Pro- and anti-glyphosate companies and organizations lined up to praise — or bash — the active ingredient in the most widely applied herbicide in the world, in comments submitted to the Environmental Protection Agency last week.

The subject was a Proposed Interim Decision (PID) issued by EPA in May, a critical step in the multiyear process to re-register the herbicide.

In general, defenders of the product, used in Roundup, Ranger Pro and other formulations, stressed the chemical’s value to growers and findings by regulatory bodies around the world that “continue to support the safety of glyphosate-based products when used as directed and that glyphosate is not carcinogenic,” as Ty Vaughn, global regulatory lead for Bayer, said in comments submitted to EPA.

Detractors, however, pointed to analyses, conducted since EPA issued its last carcinogenicity study in December 2017, identifying cancer risks associated with exposure to glyphosate and glyphosate-based herbicide products.

In its PID, EPA reaffirmed an earlier conclusion that glyphosate is not likely to cause cancer but proposed a few changes to its label language. Applicators would not be allowed to spray during temperature inversions. For aerial applications, spraying could not take place when wind speeds exceed 15 mph at the application site. For both ground and aerial applications, applicators would have to use “fine” or coarser droplets as indicated in nozzle manufacturers’ catalogs.

The agency’s deliberations come as glyphosate continues to be the subject of controversy in the U.S. and elsewhere. Three court cases have resulted in awards totaling more than $80 million in punitive damages, after juries found enough evidence to connect Roundup exposure to their non-Hodgkin lymphoma. And Germany recently decided to ban glyphosate by the end of 2023.

▶ [DESCRIPTION OF THE TASK] From the glyphosate article, list each label change that EPA proposed in its Proposed Interim Decision.

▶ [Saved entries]
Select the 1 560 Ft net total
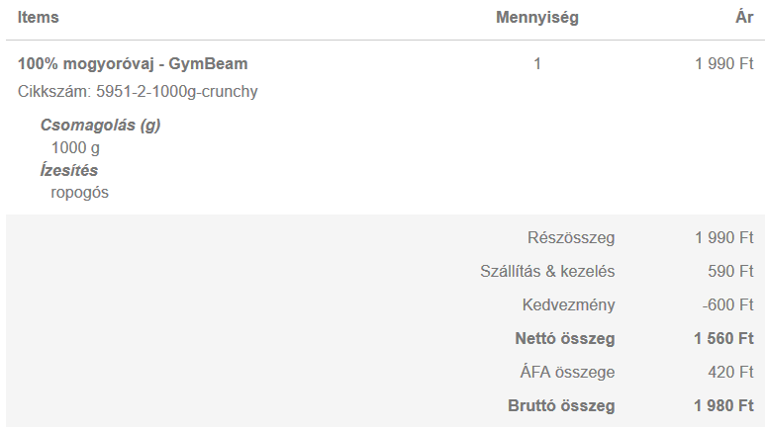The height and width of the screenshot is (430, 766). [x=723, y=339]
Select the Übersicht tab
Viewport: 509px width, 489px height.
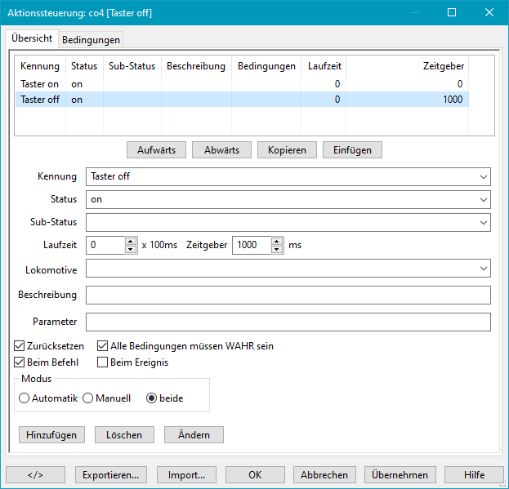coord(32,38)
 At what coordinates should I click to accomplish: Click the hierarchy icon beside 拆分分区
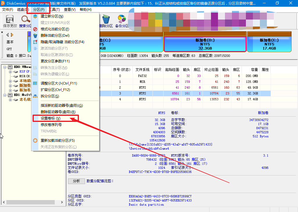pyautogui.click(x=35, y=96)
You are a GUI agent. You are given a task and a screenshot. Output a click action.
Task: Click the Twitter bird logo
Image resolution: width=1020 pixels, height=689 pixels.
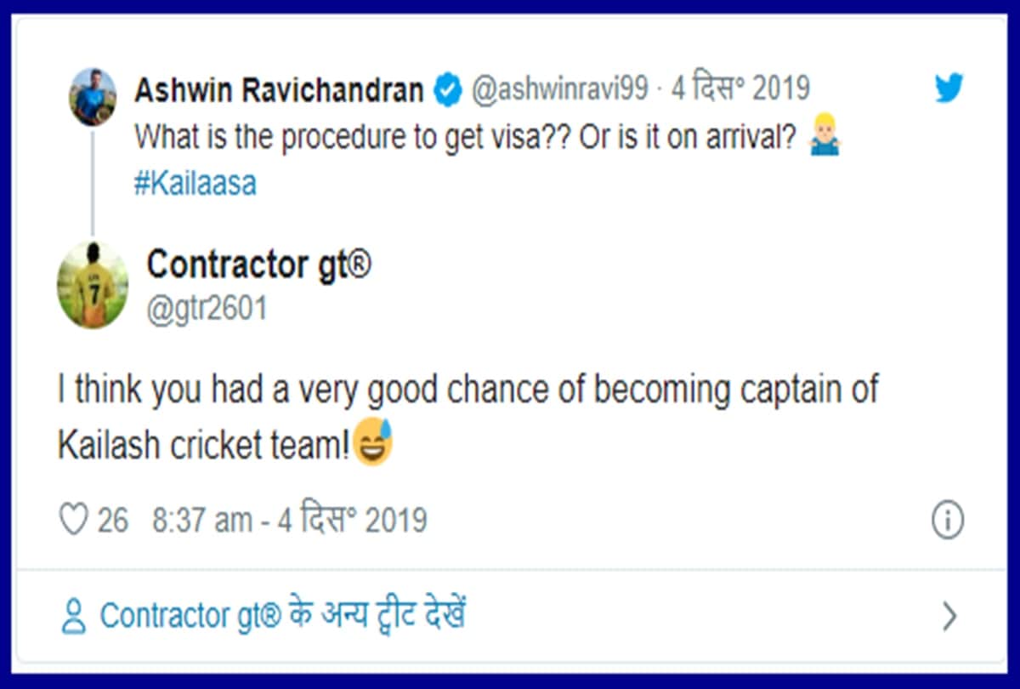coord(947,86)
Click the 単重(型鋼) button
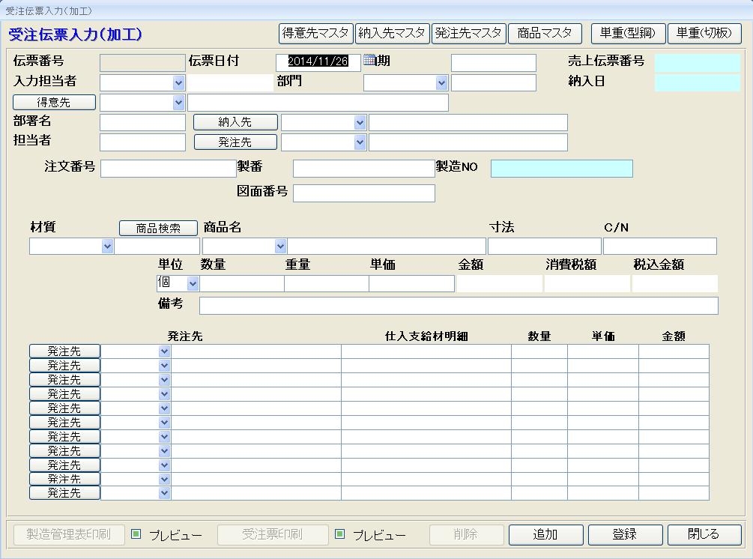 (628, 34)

...

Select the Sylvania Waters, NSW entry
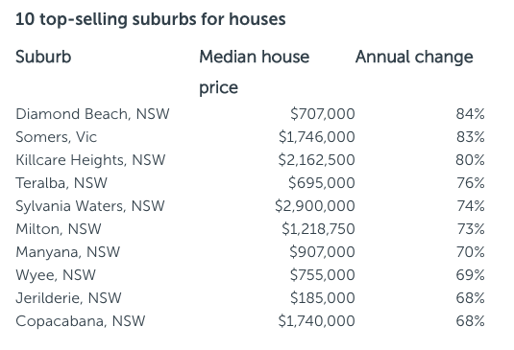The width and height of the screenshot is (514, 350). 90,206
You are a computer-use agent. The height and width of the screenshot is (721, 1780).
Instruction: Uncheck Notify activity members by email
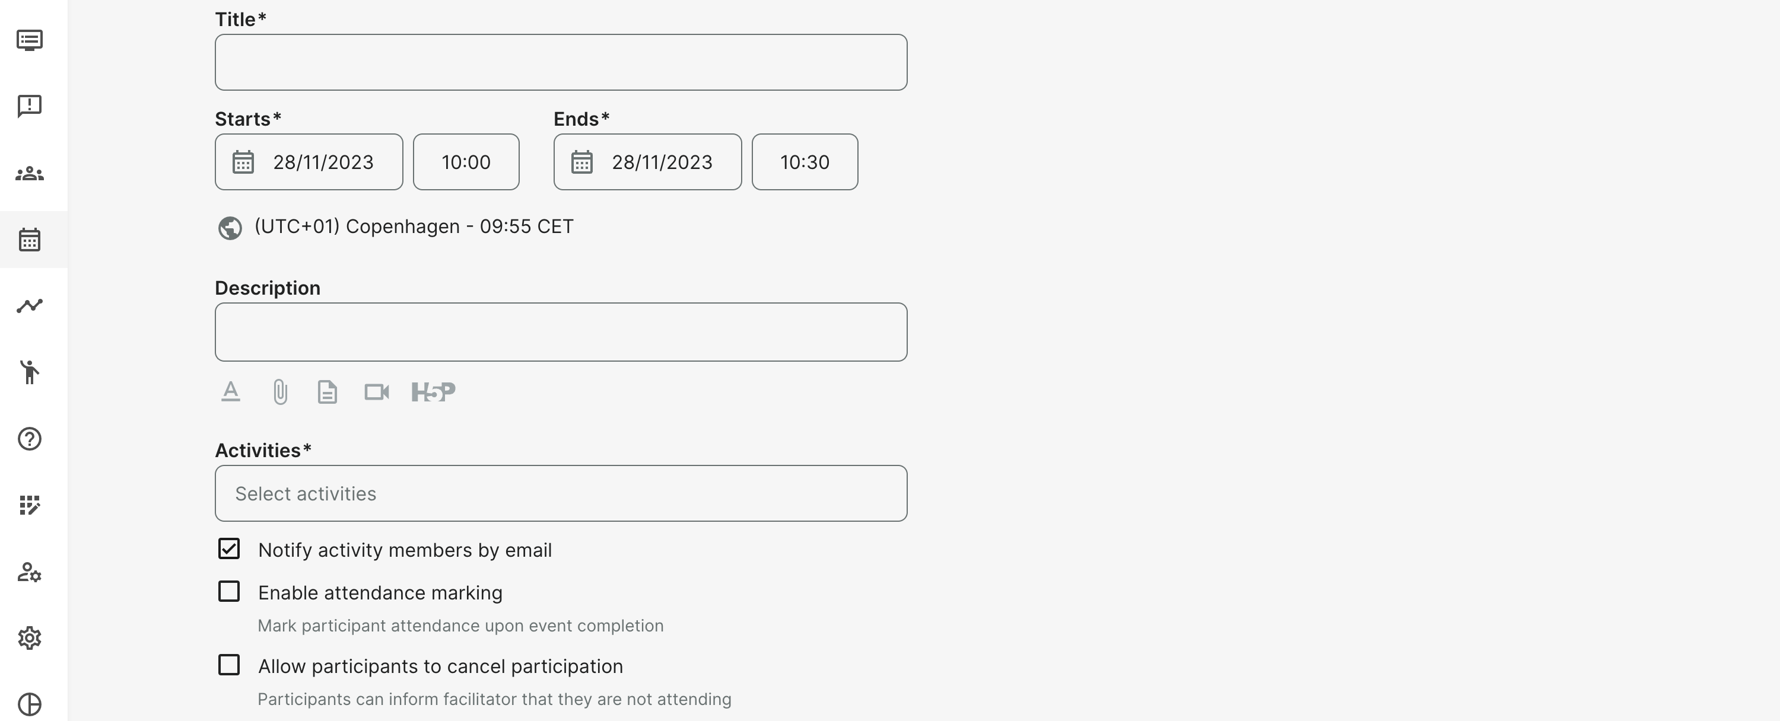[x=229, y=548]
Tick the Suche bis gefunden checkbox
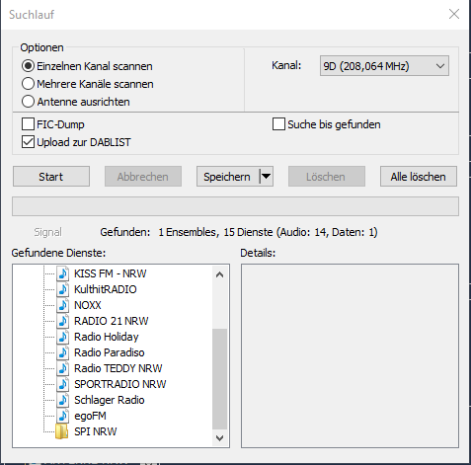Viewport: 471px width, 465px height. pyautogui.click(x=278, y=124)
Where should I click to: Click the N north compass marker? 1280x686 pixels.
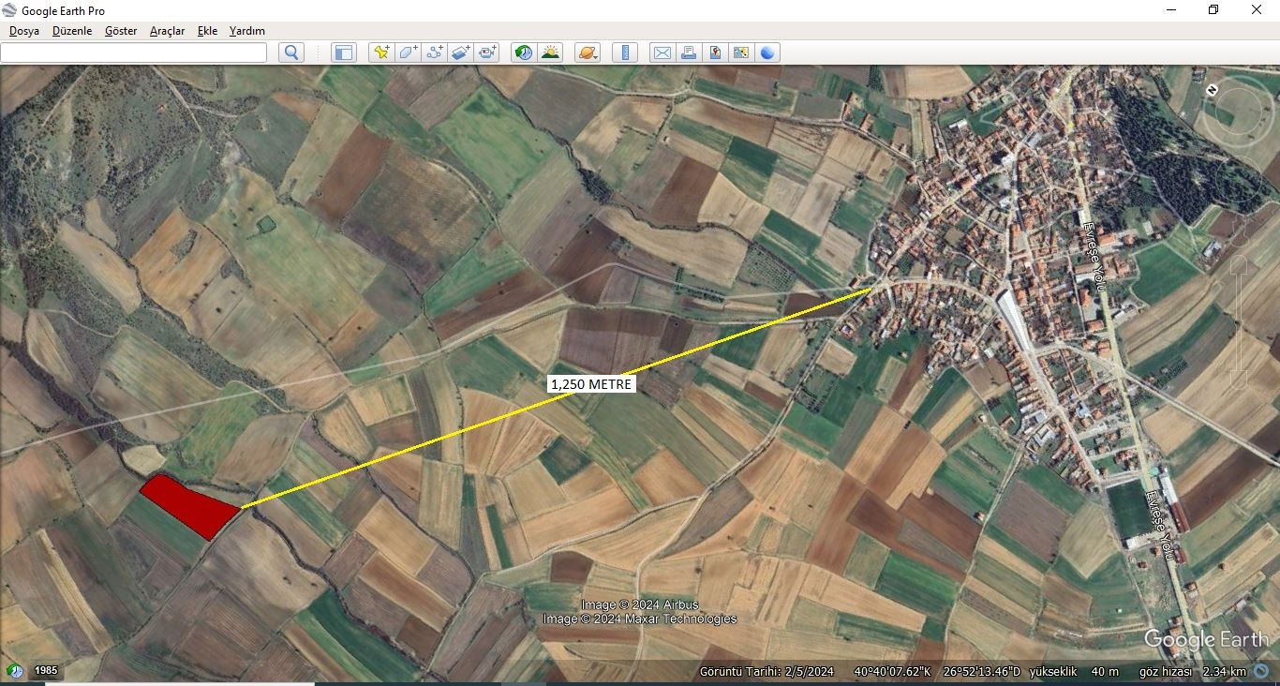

---

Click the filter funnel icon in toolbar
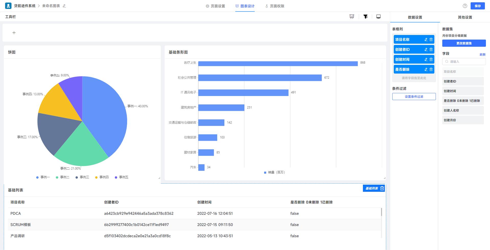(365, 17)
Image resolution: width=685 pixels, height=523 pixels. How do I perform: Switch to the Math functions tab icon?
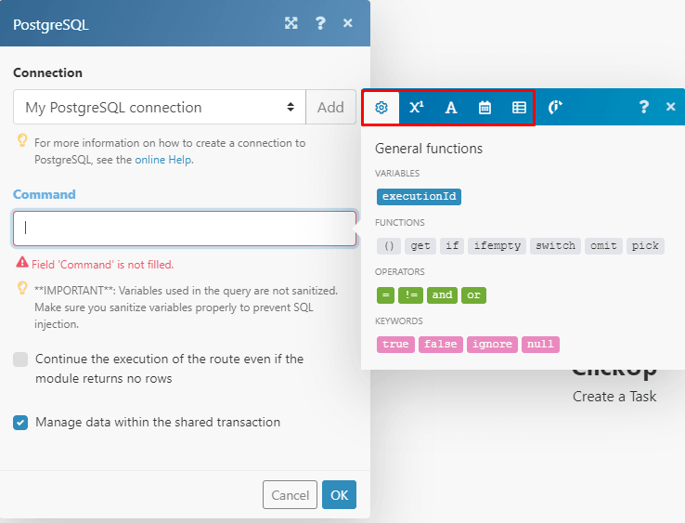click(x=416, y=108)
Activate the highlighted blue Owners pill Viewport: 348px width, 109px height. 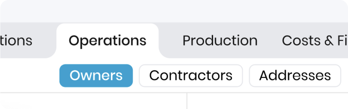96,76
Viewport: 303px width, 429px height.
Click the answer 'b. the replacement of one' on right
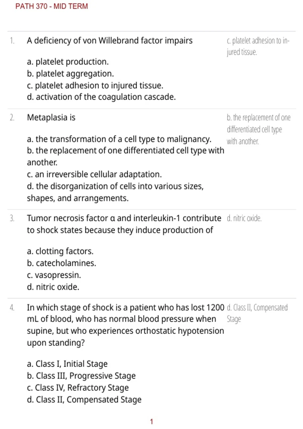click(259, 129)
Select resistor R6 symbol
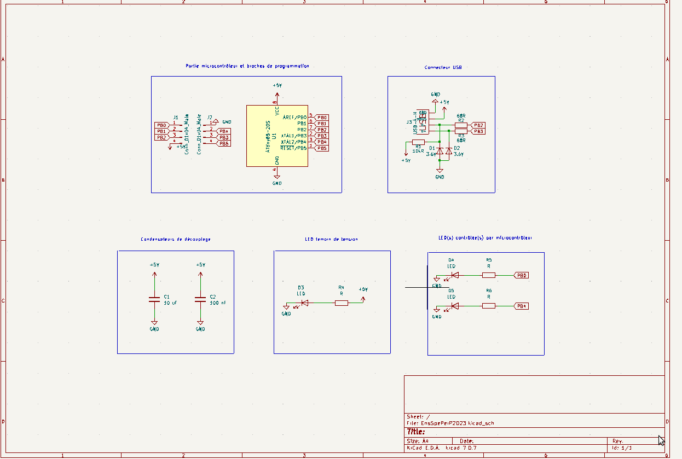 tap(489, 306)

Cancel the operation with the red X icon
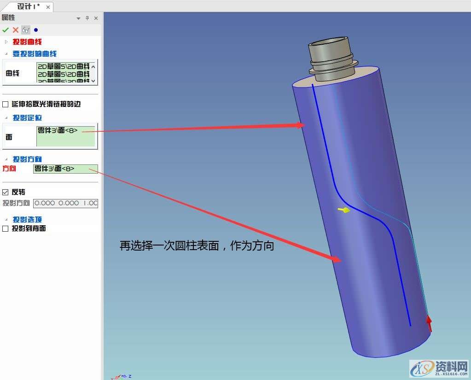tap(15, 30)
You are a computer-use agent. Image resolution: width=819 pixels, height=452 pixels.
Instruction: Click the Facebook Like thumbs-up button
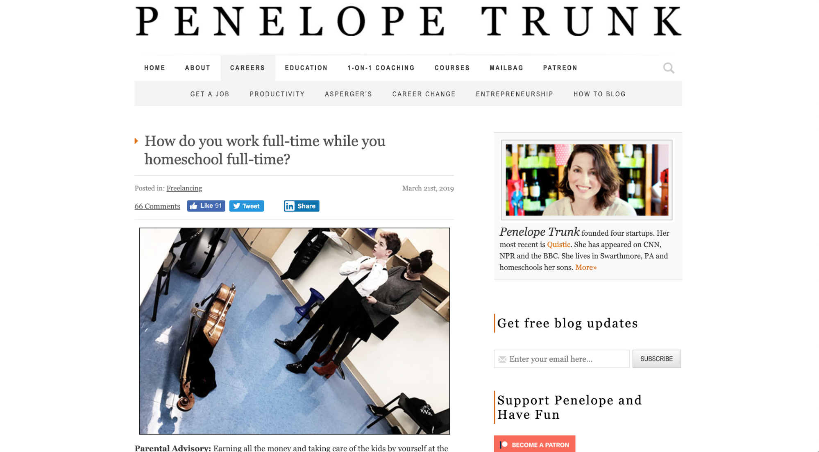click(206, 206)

▶ [TASK SOLUTION]
- Applicators would not be allowed to spray during temperature inversions.
- For aerial applications, spraying could not take place when wind speeds exceed 15 mph at the application site.
- For both ground and aerial applications, applicators would have to use "fine" or coarser droplets as indicated in nozzle manufacturers' catalogs.